Records provided:
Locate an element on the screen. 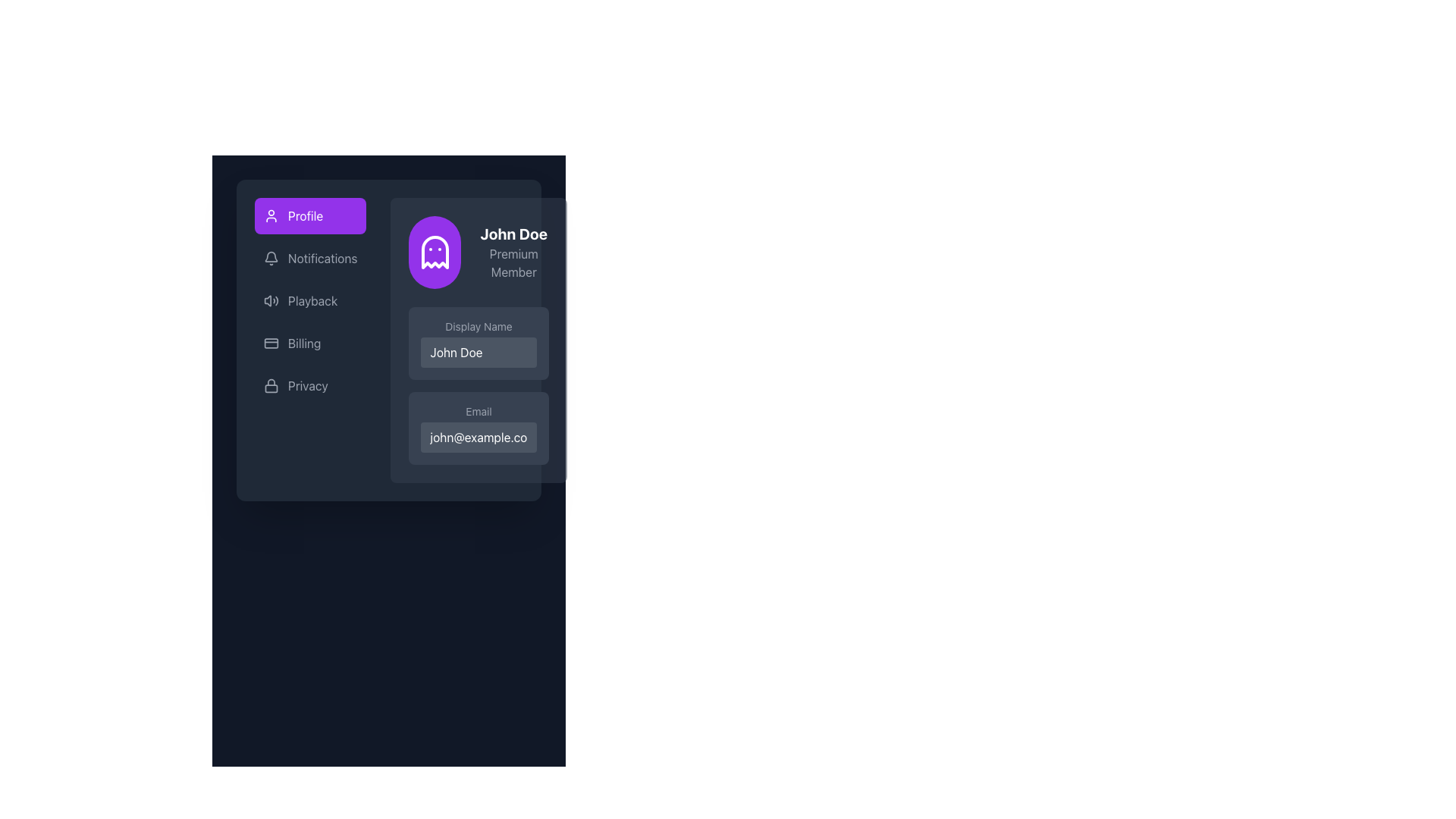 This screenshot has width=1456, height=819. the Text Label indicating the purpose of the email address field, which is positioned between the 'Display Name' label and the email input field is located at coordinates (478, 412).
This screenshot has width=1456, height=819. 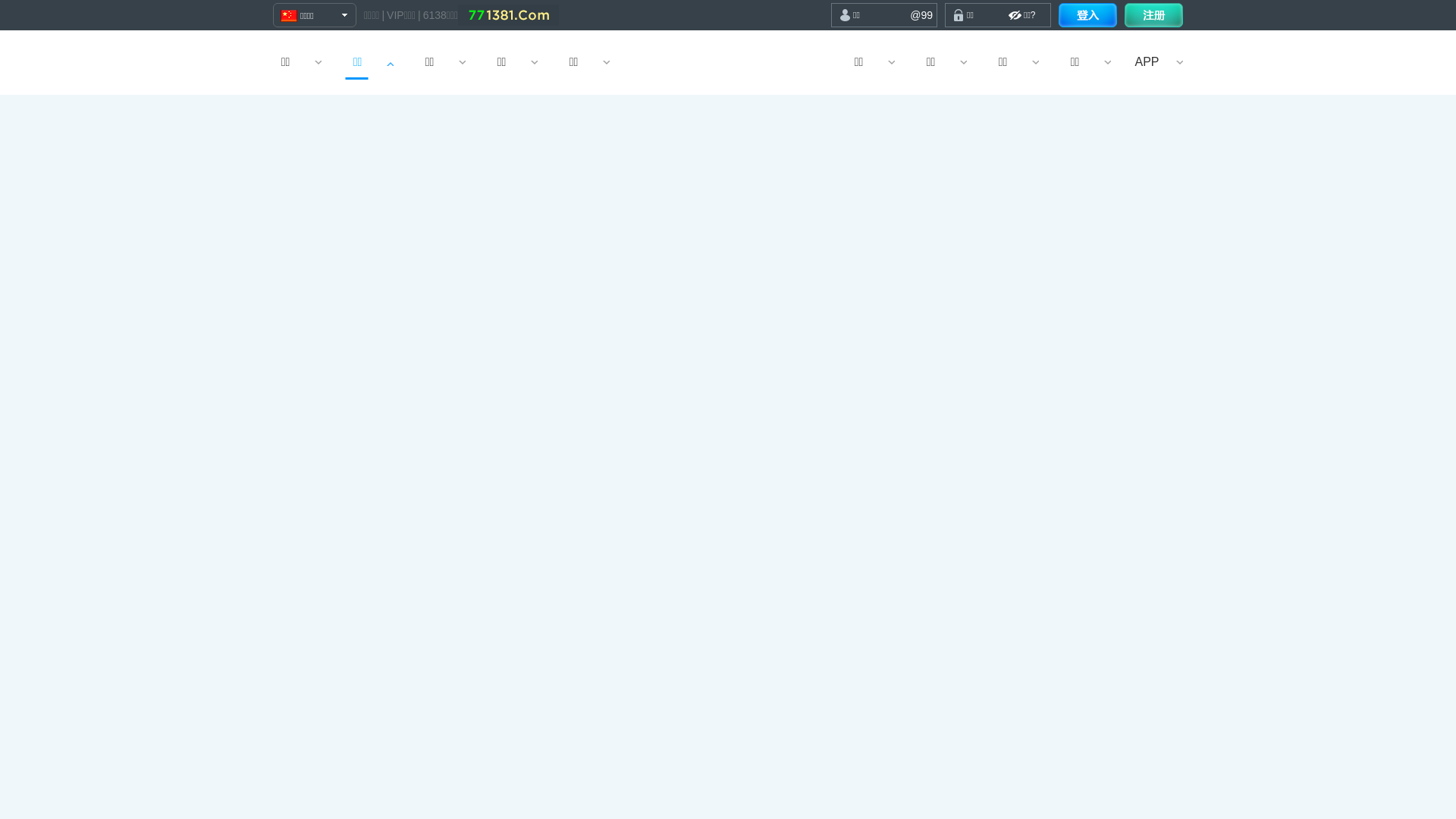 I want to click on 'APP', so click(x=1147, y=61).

...

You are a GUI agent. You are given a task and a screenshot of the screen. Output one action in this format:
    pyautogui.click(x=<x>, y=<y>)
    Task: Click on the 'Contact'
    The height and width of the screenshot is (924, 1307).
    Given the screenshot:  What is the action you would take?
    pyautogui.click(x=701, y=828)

Instruction: Copy the items verbatim, from the line containing "You are a GUI" up to and including the line containing "pyautogui.click(x=701, y=828)".

The solution:
You are a GUI agent. You are given a task and a screenshot of the screen. Output one action in this format:
    pyautogui.click(x=<x>, y=<y>)
    Task: Click on the 'Contact'
    The height and width of the screenshot is (924, 1307).
    Given the screenshot:  What is the action you would take?
    pyautogui.click(x=701, y=828)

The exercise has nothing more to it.